BEGIN The input

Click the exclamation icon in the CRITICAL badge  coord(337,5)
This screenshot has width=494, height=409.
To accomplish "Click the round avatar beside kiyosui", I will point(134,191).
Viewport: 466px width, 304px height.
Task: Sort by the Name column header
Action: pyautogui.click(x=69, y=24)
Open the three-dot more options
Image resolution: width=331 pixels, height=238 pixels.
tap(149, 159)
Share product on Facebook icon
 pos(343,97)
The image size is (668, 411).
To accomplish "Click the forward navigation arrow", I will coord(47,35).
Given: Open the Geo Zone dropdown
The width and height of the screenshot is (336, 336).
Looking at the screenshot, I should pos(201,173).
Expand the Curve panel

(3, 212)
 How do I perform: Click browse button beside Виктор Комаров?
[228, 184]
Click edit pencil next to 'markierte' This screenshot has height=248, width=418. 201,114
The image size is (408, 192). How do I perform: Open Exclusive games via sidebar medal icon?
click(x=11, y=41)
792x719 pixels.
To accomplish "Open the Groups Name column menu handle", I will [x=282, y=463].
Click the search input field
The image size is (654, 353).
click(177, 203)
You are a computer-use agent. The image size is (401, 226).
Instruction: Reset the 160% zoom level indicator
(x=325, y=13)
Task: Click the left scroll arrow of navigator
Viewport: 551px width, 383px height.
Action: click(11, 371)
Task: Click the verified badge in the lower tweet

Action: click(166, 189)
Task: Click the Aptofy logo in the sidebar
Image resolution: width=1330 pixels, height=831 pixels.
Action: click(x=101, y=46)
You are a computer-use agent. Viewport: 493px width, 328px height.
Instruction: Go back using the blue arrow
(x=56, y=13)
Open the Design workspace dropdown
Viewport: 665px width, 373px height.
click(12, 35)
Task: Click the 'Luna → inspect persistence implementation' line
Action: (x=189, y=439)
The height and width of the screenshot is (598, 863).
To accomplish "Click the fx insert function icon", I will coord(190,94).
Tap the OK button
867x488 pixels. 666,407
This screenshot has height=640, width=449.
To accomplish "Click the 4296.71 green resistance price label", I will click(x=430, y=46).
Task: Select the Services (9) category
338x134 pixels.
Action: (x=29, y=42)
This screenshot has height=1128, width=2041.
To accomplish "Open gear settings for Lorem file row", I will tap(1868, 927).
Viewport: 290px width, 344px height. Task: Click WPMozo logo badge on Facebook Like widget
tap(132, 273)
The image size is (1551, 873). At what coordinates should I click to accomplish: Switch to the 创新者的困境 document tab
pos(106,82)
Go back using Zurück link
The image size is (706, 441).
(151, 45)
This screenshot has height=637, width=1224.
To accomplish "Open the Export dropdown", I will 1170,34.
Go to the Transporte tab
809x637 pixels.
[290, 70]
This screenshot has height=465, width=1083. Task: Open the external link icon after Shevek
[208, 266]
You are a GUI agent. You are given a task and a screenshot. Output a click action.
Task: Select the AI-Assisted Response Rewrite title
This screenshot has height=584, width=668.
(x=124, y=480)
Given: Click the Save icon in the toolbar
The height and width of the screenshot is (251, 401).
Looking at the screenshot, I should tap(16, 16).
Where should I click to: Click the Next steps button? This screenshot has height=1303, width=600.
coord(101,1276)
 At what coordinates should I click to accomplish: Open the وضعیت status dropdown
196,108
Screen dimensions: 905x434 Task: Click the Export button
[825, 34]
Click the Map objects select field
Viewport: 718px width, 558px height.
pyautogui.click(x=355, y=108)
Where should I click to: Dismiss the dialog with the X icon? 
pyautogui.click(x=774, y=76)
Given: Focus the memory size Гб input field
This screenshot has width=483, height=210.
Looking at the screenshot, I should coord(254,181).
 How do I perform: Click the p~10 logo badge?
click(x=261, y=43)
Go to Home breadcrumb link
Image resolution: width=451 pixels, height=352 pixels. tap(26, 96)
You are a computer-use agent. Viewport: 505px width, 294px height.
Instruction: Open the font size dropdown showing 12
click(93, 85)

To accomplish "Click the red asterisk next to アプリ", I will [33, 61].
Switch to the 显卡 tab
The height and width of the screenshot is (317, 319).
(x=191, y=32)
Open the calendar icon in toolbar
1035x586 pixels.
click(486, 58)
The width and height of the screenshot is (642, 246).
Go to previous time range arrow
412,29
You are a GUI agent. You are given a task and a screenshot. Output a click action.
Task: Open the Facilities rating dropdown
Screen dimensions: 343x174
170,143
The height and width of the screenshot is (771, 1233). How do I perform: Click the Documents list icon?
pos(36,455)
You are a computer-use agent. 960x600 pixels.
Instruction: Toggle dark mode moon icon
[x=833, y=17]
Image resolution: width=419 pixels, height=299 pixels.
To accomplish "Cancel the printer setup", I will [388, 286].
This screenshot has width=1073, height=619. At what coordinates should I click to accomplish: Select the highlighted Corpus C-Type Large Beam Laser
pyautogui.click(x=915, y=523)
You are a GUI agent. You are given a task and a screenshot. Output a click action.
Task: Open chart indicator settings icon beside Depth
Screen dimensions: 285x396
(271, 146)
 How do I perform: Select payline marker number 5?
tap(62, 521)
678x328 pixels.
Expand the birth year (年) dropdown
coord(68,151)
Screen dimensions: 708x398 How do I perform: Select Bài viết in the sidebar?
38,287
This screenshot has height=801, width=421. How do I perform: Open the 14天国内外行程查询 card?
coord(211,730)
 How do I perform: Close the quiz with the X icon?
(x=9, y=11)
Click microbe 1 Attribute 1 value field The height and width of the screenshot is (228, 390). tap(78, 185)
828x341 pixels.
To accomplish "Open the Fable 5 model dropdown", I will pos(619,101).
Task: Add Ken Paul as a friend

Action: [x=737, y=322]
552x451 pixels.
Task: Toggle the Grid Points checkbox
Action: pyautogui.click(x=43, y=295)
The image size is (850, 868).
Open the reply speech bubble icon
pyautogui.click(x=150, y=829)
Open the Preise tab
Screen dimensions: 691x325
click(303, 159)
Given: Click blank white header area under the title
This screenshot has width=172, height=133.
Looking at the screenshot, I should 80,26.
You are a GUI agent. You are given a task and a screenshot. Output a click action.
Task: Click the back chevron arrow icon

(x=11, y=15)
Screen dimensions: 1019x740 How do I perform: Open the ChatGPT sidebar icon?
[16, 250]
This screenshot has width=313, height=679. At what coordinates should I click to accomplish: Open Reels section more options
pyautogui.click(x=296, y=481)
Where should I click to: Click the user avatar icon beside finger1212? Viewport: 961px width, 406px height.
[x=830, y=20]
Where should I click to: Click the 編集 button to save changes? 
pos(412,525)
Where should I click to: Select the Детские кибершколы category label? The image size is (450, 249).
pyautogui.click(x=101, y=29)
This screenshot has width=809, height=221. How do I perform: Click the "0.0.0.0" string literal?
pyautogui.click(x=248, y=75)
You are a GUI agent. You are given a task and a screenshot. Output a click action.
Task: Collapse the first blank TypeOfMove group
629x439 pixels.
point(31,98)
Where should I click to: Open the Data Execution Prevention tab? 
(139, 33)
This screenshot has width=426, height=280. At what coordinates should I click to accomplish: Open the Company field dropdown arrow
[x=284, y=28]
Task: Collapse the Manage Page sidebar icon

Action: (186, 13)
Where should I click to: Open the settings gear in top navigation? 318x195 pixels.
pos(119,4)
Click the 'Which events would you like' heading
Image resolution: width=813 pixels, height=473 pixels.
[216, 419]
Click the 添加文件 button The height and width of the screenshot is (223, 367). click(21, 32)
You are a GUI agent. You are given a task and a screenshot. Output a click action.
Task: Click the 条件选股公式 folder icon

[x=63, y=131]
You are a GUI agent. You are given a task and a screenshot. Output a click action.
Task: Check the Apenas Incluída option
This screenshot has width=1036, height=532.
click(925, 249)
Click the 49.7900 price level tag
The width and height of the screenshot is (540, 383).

END The input

Rewrite the items above as a numbered list with one line per entry, and skip any blank lines.

1. Click the exclamation icon in the CRITICAL badge  coord(337,5)
2. This screenshot has width=494, height=409.
3. To accomplish "Click the round avatar beside kiyosui", I will point(134,191).
4. Viewport: 466px width, 304px height.
5. Task: Sort by the Name column header
6. Action: pyautogui.click(x=69, y=24)
7. Open the three-dot more options
8. Image resolution: width=331 pixels, height=238 pixels.
9. tap(149, 159)
10. Share product on Facebook icon
11.  pos(343,97)
12. The image size is (668, 411).
13. To accomplish "Click the forward navigation arrow", I will coord(47,35).
14. Given: Open the Geo Zone dropdown
15. The width and height of the screenshot is (336, 336).
16. Looking at the screenshot, I should pos(201,173).
17. Expand the Curve panel
18. (3, 212)
19.  How do I perform: Click browse button beside Виктор Комаров?
20. [228, 184]
21. Click edit pencil next to 'markierte' This screenshot has height=248, width=418. 201,114
22. The image size is (408, 192). How do I perform: Open Exclusive games via sidebar medal icon?
23. click(x=11, y=41)
24. 792x719 pixels.
25. To accomplish "Open the Groups Name column menu handle", I will [x=282, y=463].
26. Click the search input field
27. The image size is (654, 353).
28. click(177, 203)
29. You are a computer-use agent. The image size is (401, 226).
30. Instruction: Reset the 160% zoom level indicator
31. (x=325, y=13)
32. Task: Click the left scroll arrow of navigator
33. Viewport: 551px width, 383px height.
34. Action: click(11, 371)
35. Task: Click the verified badge in the lower tweet
36. Action: click(166, 189)
37. Task: Click the Aptofy logo in the sidebar
38. Image resolution: width=1330 pixels, height=831 pixels.
39. Action: click(x=101, y=46)
40. You are a computer-use agent. Viewport: 493px width, 328px height.
41. Instruction: Go back using the blue arrow
42. (x=56, y=13)
43. Open the Design workspace dropdown
44. Viewport: 665px width, 373px height.
45. click(12, 35)
46. Task: Click the 'Luna → inspect persistence implementation' line
47. Action: (x=189, y=439)
48. The height and width of the screenshot is (598, 863).
49. To accomplish "Click the fx insert function icon", I will coord(190,94).
50. Tap the OK button
51. 867x488 pixels. 666,407
52. This screenshot has height=640, width=449.
53. To accomplish "Click the 4296.71 green resistance price label", I will click(x=430, y=46).
54. Task: Select the Services (9) category
55. 338x134 pixels.
56. Action: (x=29, y=42)
57. This screenshot has height=1128, width=2041.
58. To accomplish "Open gear settings for Lorem file row", I will tap(1868, 927).
59. Viewport: 290px width, 344px height. Task: Click WPMozo logo badge on Facebook Like widget
60. tap(132, 273)
61. The image size is (1551, 873). At what coordinates should I click to accomplish: Switch to the 创新者的困境 document tab
62. pos(106,82)
63. Go back using Zurück link
64. The image size is (706, 441).
65. (151, 45)
66. This screenshot has height=637, width=1224.
67. To accomplish "Open the Export dropdown", I will 1170,34.
68. Go to the Transporte tab
69. 809x637 pixels.
70. [290, 70]
71. This screenshot has height=465, width=1083. Task: Open the external link icon after Shevek
72. [208, 266]
73. You are a GUI agent. You are given a task and a screenshot. Output a click action.
74. Task: Select the AI-Assisted Response Rewrite title
75. This screenshot has height=584, width=668.
76. (x=124, y=480)
77. Given: Click the Save icon in the toolbar
78. The height and width of the screenshot is (251, 401).
79. Looking at the screenshot, I should tap(16, 16).
80. Where should I click to: Click the Next steps button? This screenshot has height=1303, width=600.
81. coord(101,1276)
82.  At what coordinates should I click to accomplish: Open the وضعیت status dropdown
83. 196,108
84. Screen dimensions: 905x434 Task: Click the Export button
85. [825, 34]
86. Click the Map objects select field
87. Viewport: 718px width, 558px height.
88. pyautogui.click(x=355, y=108)
89. Where should I click to: Dismiss the dialog with the X icon? 
90. pyautogui.click(x=774, y=76)
91. Given: Focus the memory size Гб input field
92. This screenshot has width=483, height=210.
93. Looking at the screenshot, I should coord(254,181).
94.  How do I perform: Click the p~10 logo badge?
95. click(x=261, y=43)
96. Go to Home breadcrumb link
97. Image resolution: width=451 pixels, height=352 pixels. tap(26, 96)
98. You are a computer-use agent. Viewport: 505px width, 294px height.
99. Instruction: Open the font size dropdown showing 12
100. click(93, 85)
101. To accomplish "Click the red asterisk next to アプリ", I will [33, 61].
102. Switch to the 显卡 tab
103. The height and width of the screenshot is (317, 319).
104. (x=191, y=32)
105. Open the calendar icon in toolbar
106. 1035x586 pixels.
107. click(486, 58)
108. The width and height of the screenshot is (642, 246).
109. Go to previous time range arrow
110. 412,29
111. You are a GUI agent. You are given a task and a screenshot. Output a click action.
112. Task: Open the Facilities rating dropdown
113. Screen dimensions: 343x174
114. 170,143
115. The height and width of the screenshot is (771, 1233). How do I perform: Click the Documents list icon?
116. pos(36,455)
117. You are a computer-use agent. 960x600 pixels.
118. Instruction: Toggle dark mode moon icon
119. [x=833, y=17]
120. Image resolution: width=419 pixels, height=299 pixels.
121. To accomplish "Cancel the printer setup", I will [388, 286].
122. This screenshot has width=1073, height=619. At what coordinates should I click to accomplish: Select the highlighted Corpus C-Type Large Beam Laser
123. pyautogui.click(x=915, y=523)
124. You are a GUI agent. You are given a task and a screenshot. Output a click action.
125. Task: Open chart indicator settings icon beside Depth
126. Screen dimensions: 285x396
127. (271, 146)
128.  How do I perform: Select payline marker number 5?
129. tap(62, 521)
130. 678x328 pixels.
131. Expand the birth year (年) dropdown
132. coord(68,151)
133. Screen dimensions: 708x398 How do I perform: Select Bài viết in the sidebar?
134. 38,287
135. This screenshot has height=801, width=421. How do I perform: Open the 14天国内外行程查询 card?
136. coord(211,730)
137.  How do I perform: Close the quiz with the X icon?
138. (x=9, y=11)
139. Click microbe 1 Attribute 1 value field The height and width of the screenshot is (228, 390). tap(78, 185)
140. 828x341 pixels.
141. To accomplish "Open the Fable 5 model dropdown", I will pos(619,101).
142. Task: Add Ken Paul as a friend
143. Action: [x=737, y=322]
144. 552x451 pixels.
145. Task: Toggle the Grid Points checkbox
146. Action: pyautogui.click(x=43, y=295)
147. The image size is (850, 868).
148. Open the reply speech bubble icon
149. pyautogui.click(x=150, y=829)
150. Open the Preise tab
151. Screen dimensions: 691x325
152. click(303, 159)
153. Given: Click blank white header area under the title
154. This screenshot has width=172, height=133.
155. Looking at the screenshot, I should 80,26.
156. You are a GUI agent. You are given a task and a screenshot. Output a click action.
157. Task: Click the back chevron arrow icon
158. (x=11, y=15)
159. Screen dimensions: 1019x740 How do I perform: Open the ChatGPT sidebar icon?
160. [16, 250]
161. This screenshot has width=313, height=679. At what coordinates should I click to accomplish: Open Reels section more options
162. pyautogui.click(x=296, y=481)
163. Where should I click to: Click the user avatar icon beside finger1212? Viewport: 961px width, 406px height.
164. [x=830, y=20]
165. Where should I click to: Click the 編集 button to save changes? 
166. pos(412,525)
167. Where should I click to: Select the Детские кибершколы category label? The image size is (450, 249).
168. pyautogui.click(x=101, y=29)
169. This screenshot has width=809, height=221. How do I perform: Click the "0.0.0.0" string literal?
170. pyautogui.click(x=248, y=75)
171. You are a GUI agent. You are given a task and a screenshot. Output a click action.
172. Task: Collapse the first blank TypeOfMove group
173. 629x439 pixels.
174. point(31,98)
175. Where should I click to: Open the Data Execution Prevention tab? 
176. (139, 33)
177. This screenshot has width=426, height=280. At what coordinates should I click to accomplish: Open the Company field dropdown arrow
178. [x=284, y=28]
179. Task: Collapse the Manage Page sidebar icon
180. Action: (186, 13)
181. Where should I click to: Open the settings gear in top navigation? 318x195 pixels.
182. pos(119,4)
183. Click the 'Which events would you like' heading
184. Image resolution: width=813 pixels, height=473 pixels.
185. [216, 419]
186. Click the 添加文件 button The height and width of the screenshot is (223, 367). click(21, 32)
187. You are a GUI agent. You are given a task and a screenshot. Output a click action.
188. Task: Click the 条件选股公式 folder icon
189. [x=63, y=131]
190. You are a GUI agent. You are given a task and a screenshot. Output a click action.
191. Task: Check the Apenas Incluída option
192. This screenshot has width=1036, height=532.
193. click(925, 249)
194. Click the 49.7900 price level tag
195. The width and height of the screenshot is (540, 383).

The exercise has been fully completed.